Commissioner worked on road issues during his time in office.

David Schwartz
Dave Schwartz retiring from the Stutsman County Commission

David Schwartz said he had no regrets Tuesday when he left his last meeting as a Stutsman County commissioner.

"It was a huge weight off my shoulders," he said. "It was time, I was ready to be retired."

Schwartz was appointed to the commission in 2010 after the death of Doug Kaiser. Initially, he planned to serve only the two years remaining on Kaiser's term but ran and was elected to the commission in 2012 and 2016. He declined to seek reelection in the 2020 election.

His primary focus as a county commissioner has been on county roads.


"When I was appointed 10 years ago, all the interview questions were about the roads," Schwartz said. "That was the main situation at the time."

And Schwartz considers the improvements in Stutsman County's roads in the past decade his biggest accomplishment in office.

"We made many grade raises during the wet years," he said. "We've done well over 100 miles of new pavement over the past 10 years."

Schwartz said there was no single change made by the commission that improved Stutsman County roads.

"Changes had to be made," he said. "... it is not a perfect situation yet. There are a lot of roads that need attention yet."

His leadership in road issues wasn't lost on other members of the Stutsman County Commission.

"He spent a lot of time, effort and energy on the roads," said Commissioner Ramone Gumke. "He was instrumental in getting us back to where we should have been."

Mark Klose, chairman of the county commission, offered his appreciation for Schwartz's service at the end of the Tuesday commission meeting.


"Thanks for your long years of service," he said. "He's devoted a lot of time and energy to Stutsman County."

Schwartz said it has been nearly a full-time job over the past years.

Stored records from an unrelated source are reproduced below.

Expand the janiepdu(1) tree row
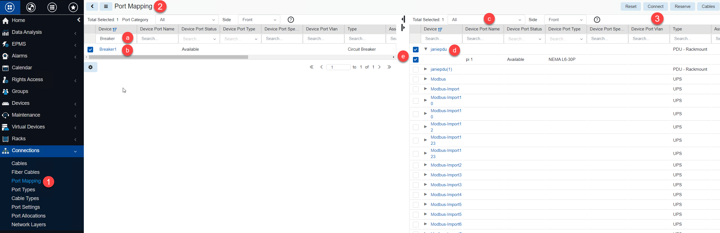Screen dimensions: 720x233 425,69
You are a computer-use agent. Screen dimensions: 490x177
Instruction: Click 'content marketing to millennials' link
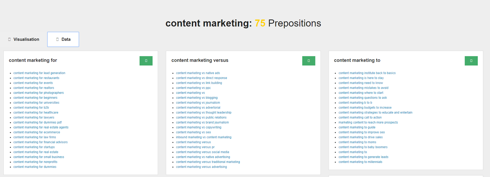pos(360,162)
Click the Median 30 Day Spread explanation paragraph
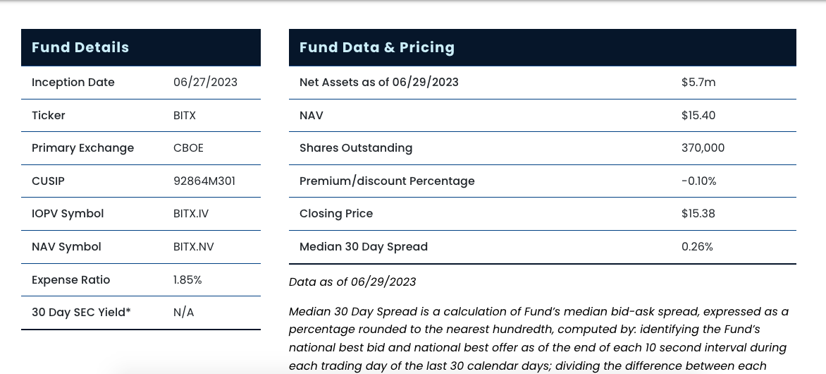The image size is (826, 374). coord(538,338)
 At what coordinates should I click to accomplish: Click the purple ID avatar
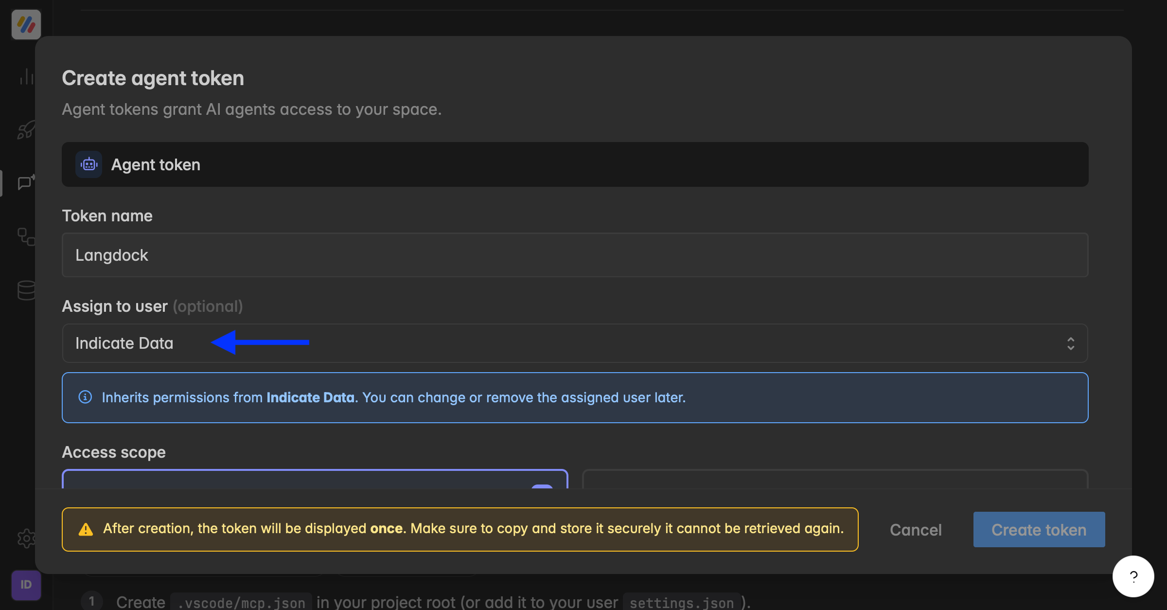tap(26, 585)
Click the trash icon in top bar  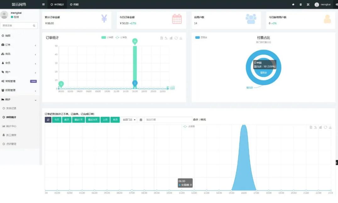point(301,4)
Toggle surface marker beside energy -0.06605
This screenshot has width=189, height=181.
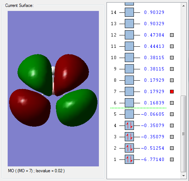(172, 114)
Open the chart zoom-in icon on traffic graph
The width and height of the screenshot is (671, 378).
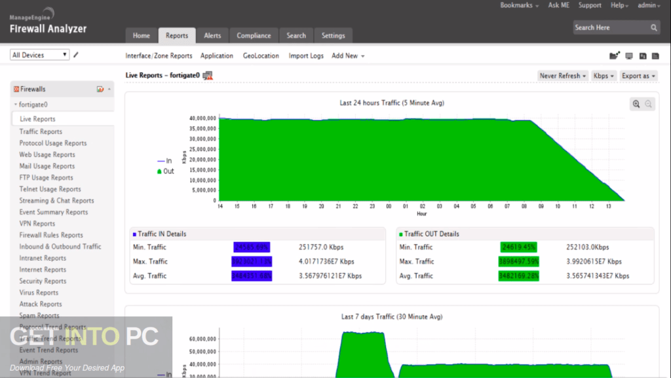tap(636, 103)
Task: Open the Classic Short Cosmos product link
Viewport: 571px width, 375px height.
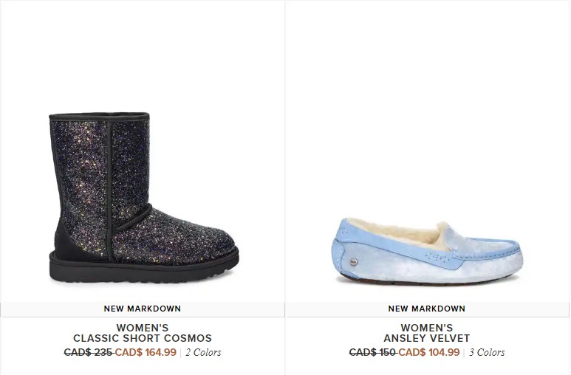Action: click(x=143, y=338)
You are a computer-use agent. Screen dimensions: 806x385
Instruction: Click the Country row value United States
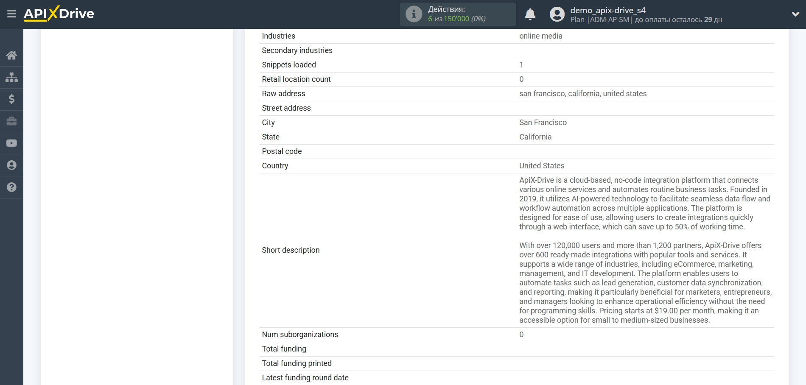pyautogui.click(x=541, y=166)
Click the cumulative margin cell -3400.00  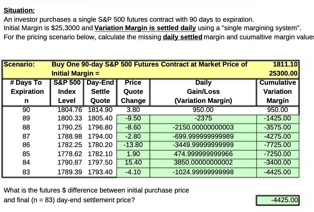(x=277, y=162)
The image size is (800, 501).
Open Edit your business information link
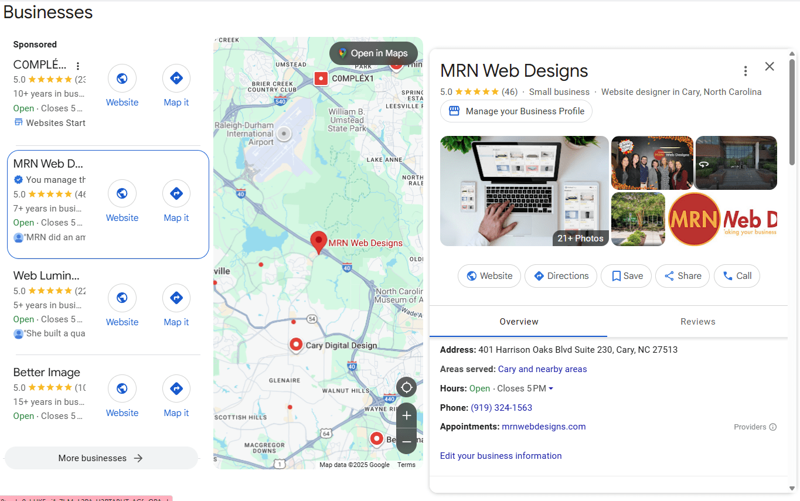coord(501,455)
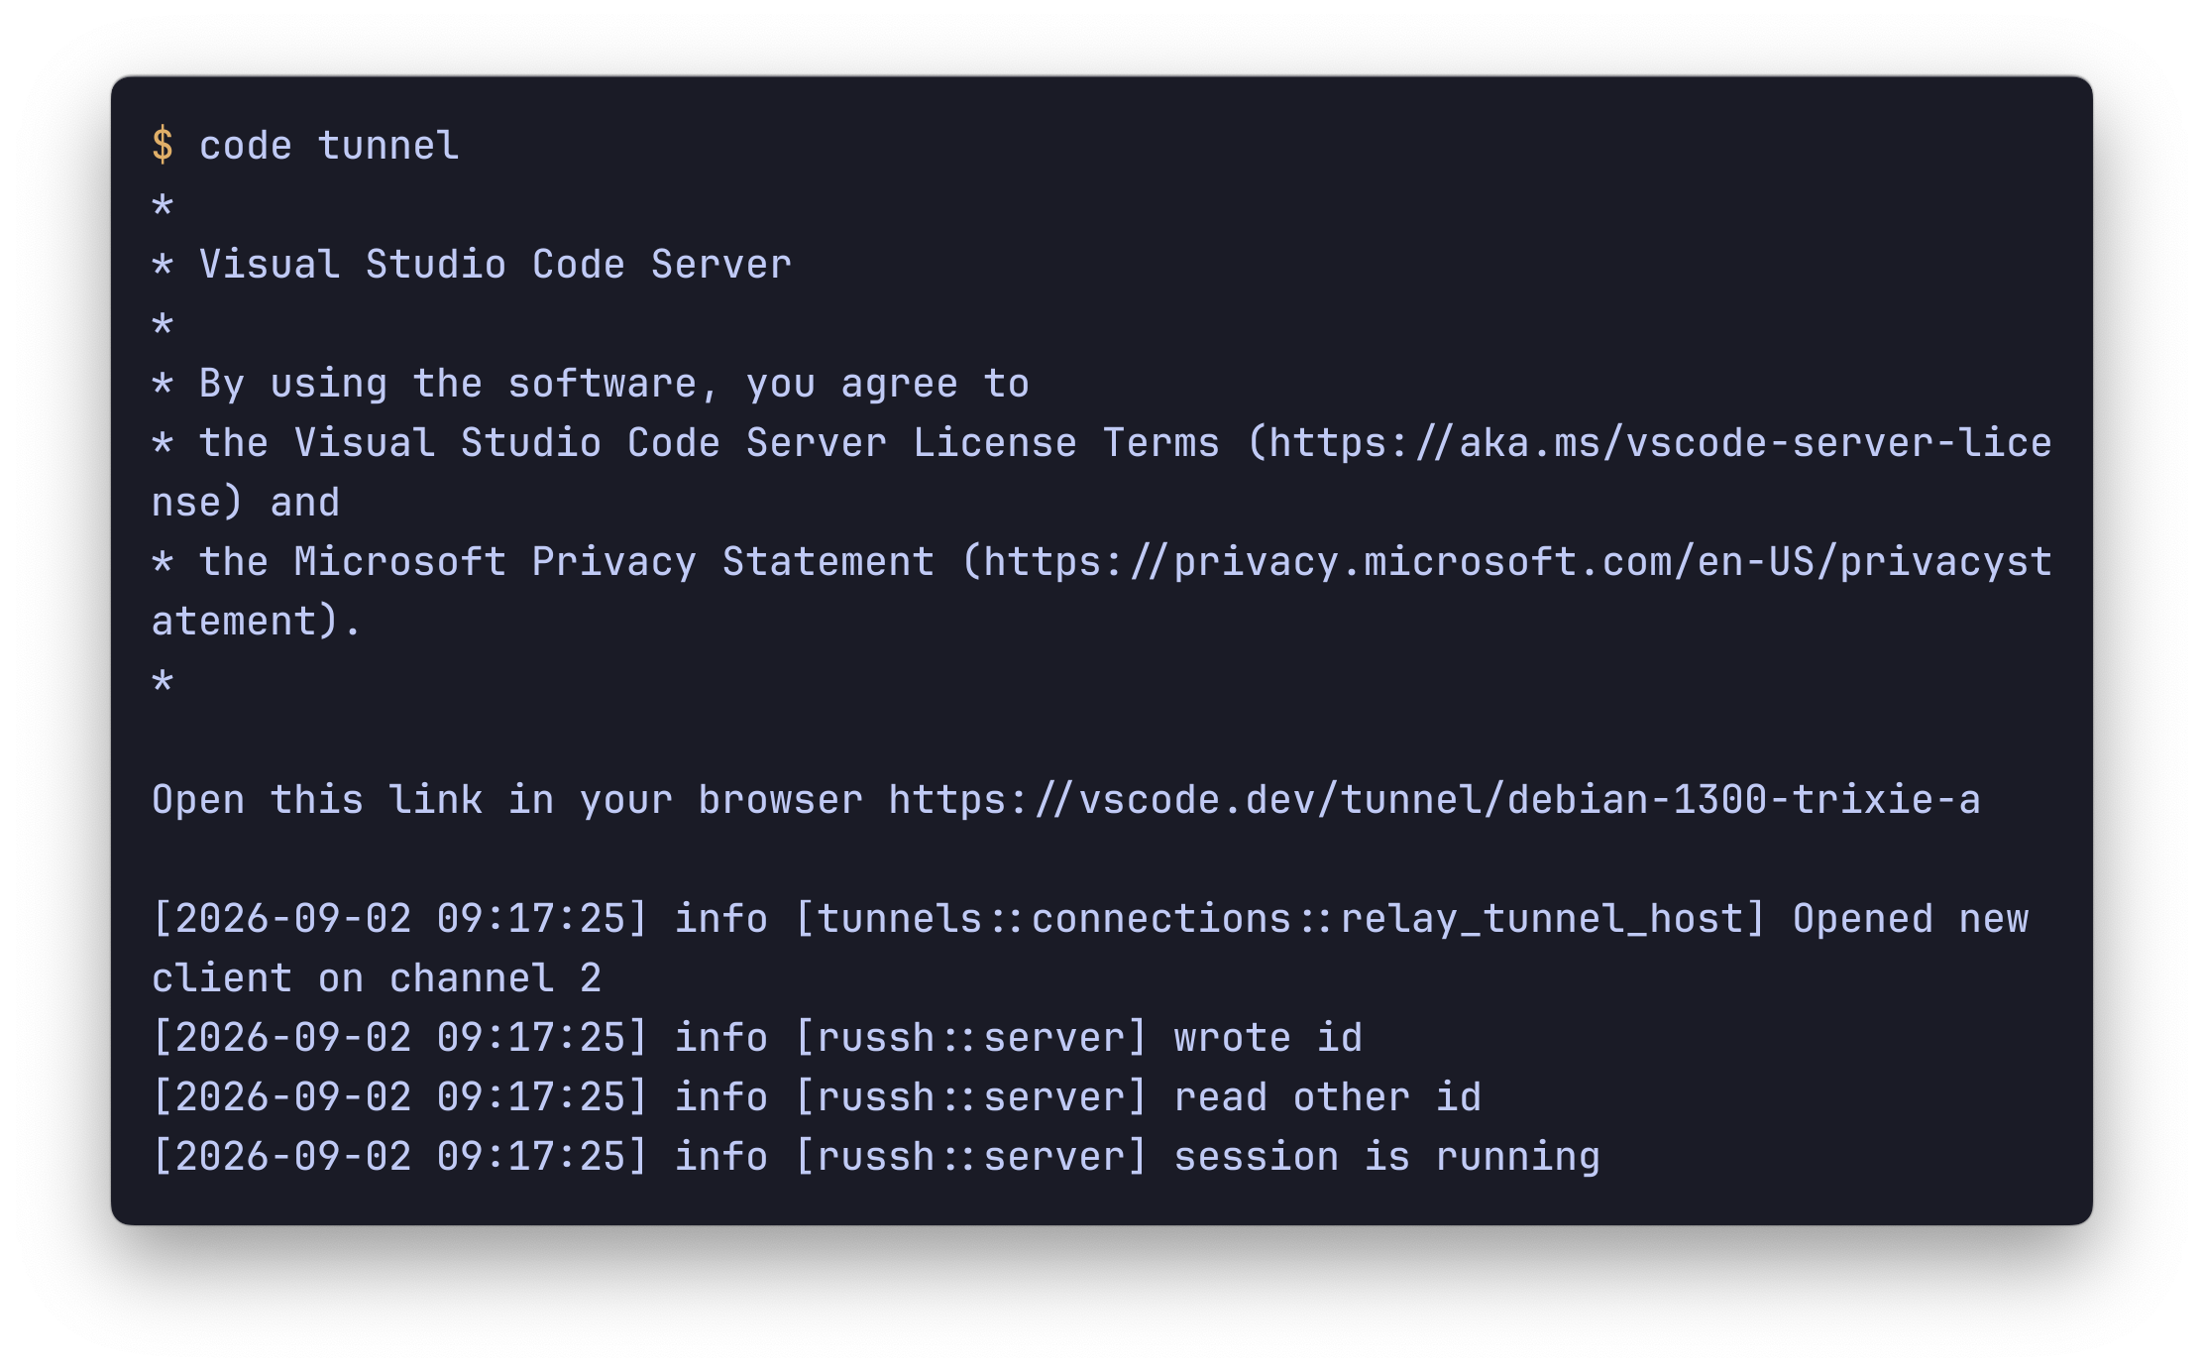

"It seems like every day something came up," he said. "I've been doing county business almost every day. The toughest thing was dealing with personnel situations."

During his time in office, the county improved its computer technology and made personnel cuts in courthouse operations. Now, the commission is faced with hiring a new auditor and chief operating officer after the resignation of Nicole Meland who resigned in September.

"The commission is looking at that real hard," Schwartz said.

Schwartz, who had not held public office before being appointed to the commission, said the job included a lot of stress, especially over the last several years.

"I have a whole different understanding of holding public office now," he said. "It wasn't always a pleasurable experience."

Schwartz said he had no specific plans for retirement from public life. He had previously retired from farming.


"I guess I'll do whatever I want, whenever I want," he said.